▶ **Task goal**
Swap "screenshot" for "screen capture" throughout the records below and write all the lines out again with nothing else changed. Leave the pictures out.

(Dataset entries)
○ ○ ○

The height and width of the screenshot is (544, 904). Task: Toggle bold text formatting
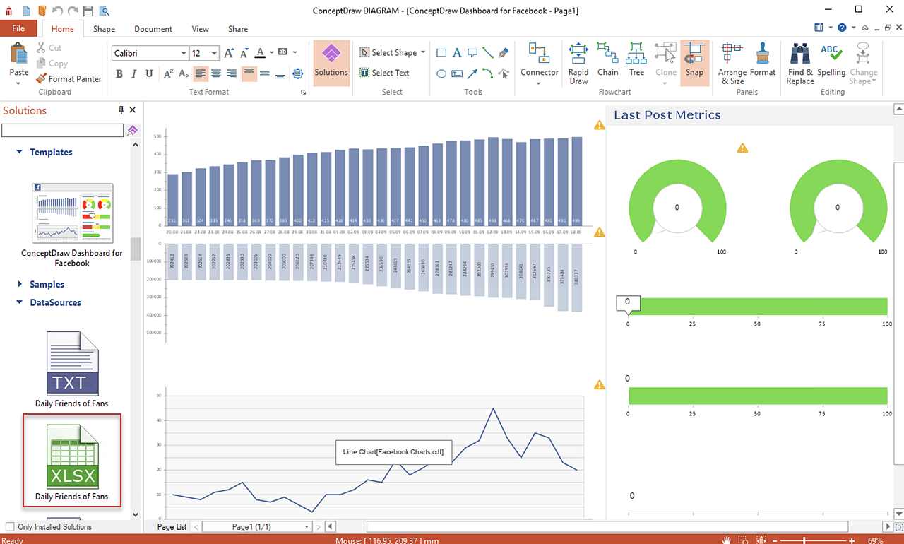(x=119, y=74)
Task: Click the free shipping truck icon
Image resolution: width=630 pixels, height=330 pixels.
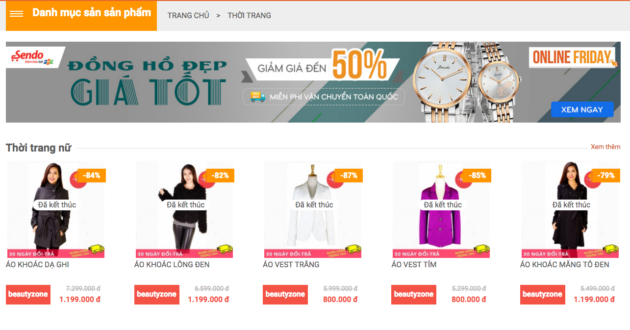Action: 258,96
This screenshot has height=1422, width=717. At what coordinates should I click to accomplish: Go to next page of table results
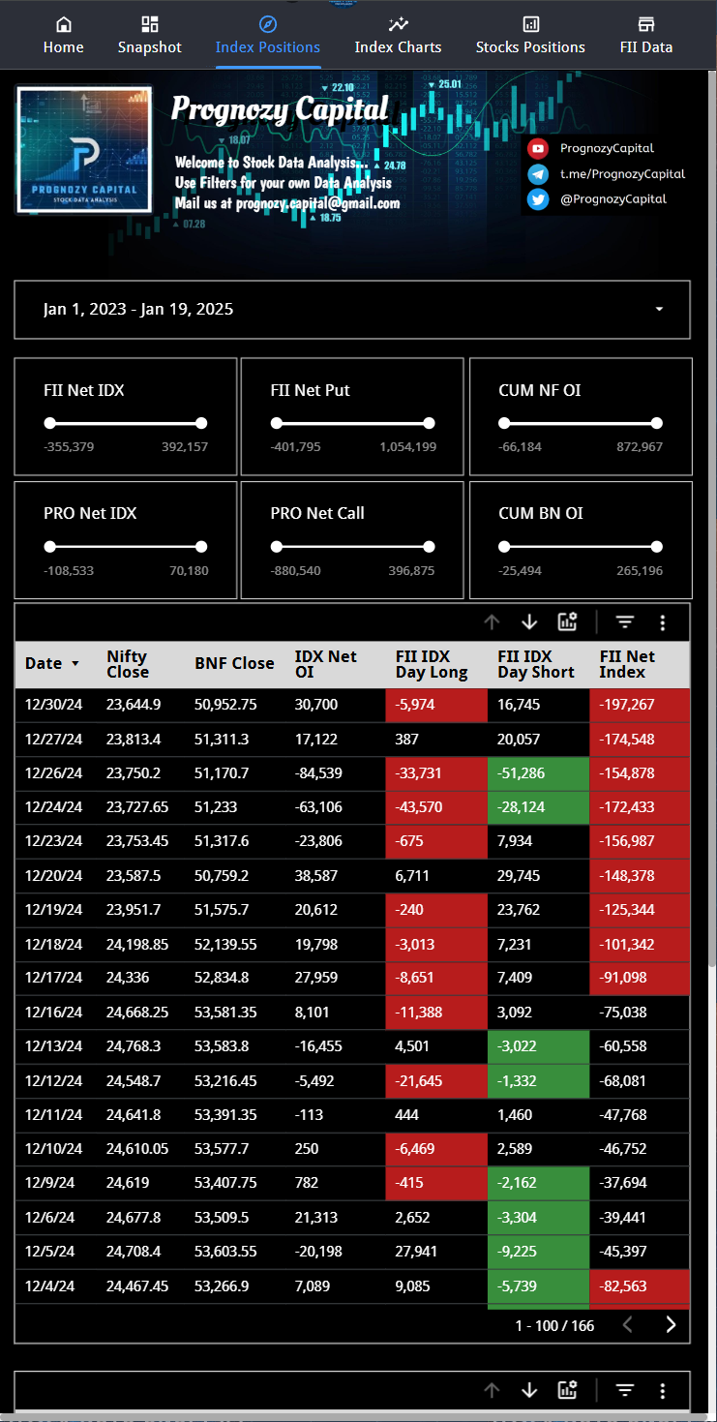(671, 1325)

○ ○ ○

▶ **Output below**
The height and width of the screen capture is (544, 904). Task: Toggle bold text formatting
(x=119, y=74)
Task: Click the free shipping truck icon
Image resolution: width=630 pixels, height=330 pixels.
Action: 258,96
This screen capture has height=1422, width=717. At what coordinates should I click to accomplish: Go to next page of table results
(671, 1325)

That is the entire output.